河北新報 1月20日(木)6時13分配信

 インターネット上に氾濫する児童ポルノの悪質化と被害者の低年齢化が進む中、宮城県は児童ポルノの「単純所持」を禁止する独自の規制条例の検討を進めている。「持てないようにすれば製造する人は生まれない」(村井嘉浩知事)という狙いに対し、対策の方向性や実効性をいぶかる声は強い。自治体による規制強化は現実的か。児童ポルノの現状と自治体に求められる対策を探った。(報道部・道下寛子)

 「好きな人ができても、あの写真がある限り、絶対に結婚できないし、子どもも産めない」
 児童ポルノの規制強化を強く訴える日本ユニセフ協会(東京)には、そんな被害女性からの手紙が寄せられている。いつまでも写真や映像の存在におびえなければならない被害は深刻だ。
 キーワードを入れてインターネット検索をすると、児童買春・ポルノ禁止法に抵触するようなサイトに簡単にたどりつける。あるサイトでは販売するDVDの映像の一部と見られる数十枚の写真を掲載。「小学2年」とされる女児らが登場するDVDが、1枚1000円で販売されていた。
 尚絅学院大の森田明彦教授(子どもの権利論)は「サイトの増加に警察当局による削除が追いつかない。児童ポルノ愛好者は、より残虐で、より幼い児童を求める面もある」と話す。
手口は巧妙化
 加害者が、子どもたちと知り合う手口も巧妙になっている。
 警察庁によると2003年の出会い系サイト規制法施行後、無料ゲームや自己紹介のサイトで接触するケースが増加。
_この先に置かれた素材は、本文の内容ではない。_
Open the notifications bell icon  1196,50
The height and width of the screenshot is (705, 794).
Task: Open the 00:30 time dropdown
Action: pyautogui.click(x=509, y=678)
女子児童の同世代になりすまし、裸の画像を送らせたり誘い出してわいせつな事件に巻き込んだりする事例もあったという。
 同庁少年課は「小児愛好者は所持する児童ポルノを誇示しがちだ。映像や画像の転送を繰り返す人が、自分で商品を製造するようになるケースもある」と警鐘を鳴らす。
 県は今回、「県民を守る自治体の基本的な責務として規制強化を検討する」(環境生活部)と訴える。だが、県の言う「自治体の責務」の内容をめぐっては、異を唱える有識者が多い。
摘発に限界も
 特に「単純所持」の規制について、弁護士で国立情報学研究所(東京)の岡村久道客員教授(情報法)は「児童ポルノは隠し持つもの。別件捜査で発見することはあっても、探し出すことは容易ではない」と実効性を疑問視する。
 京都府が設置した「児童ポルノ規制条例検討会議」の委員も務める岡村弁護士は「罰則のある規制は国レベルで行うべきだ」と指摘し、「最大の問題は被害児童対策。相談窓口など、救済策や物理的、心理的ケアは地域だからこそできる優先課題だ」と国との役割分担の必要性を強調した。
 児童虐待問題に詳しい社民党前衆院議員の保坂展人氏は「著しい被害があるものの規制は賛成だが、規制内容があいまいでは人権を侵害しかねない」と警告。「子どもが『ノー』と拒否できるトレーニングの強化や、未開拓の加害者の更正プログラムなど取り組むべき課題は多い」と述べ、民間と連携した先進的な取り組みの必要性を強調した。

[児童ポルノ] 児童買春・ポルノ禁止法では、「衣服の全部または一部を着けない児童の姿態であって性欲を興奮させまたは刺激するもの」などと定義されている。宮城県内で同法違反の摘発件数は2000年が2件だったの対し、09年は38件。全国では00年は170件だったが、取り締まりをより強化した05年以降急増。09年は935件に達し、そのうちインターネットを利用したものは507件だった。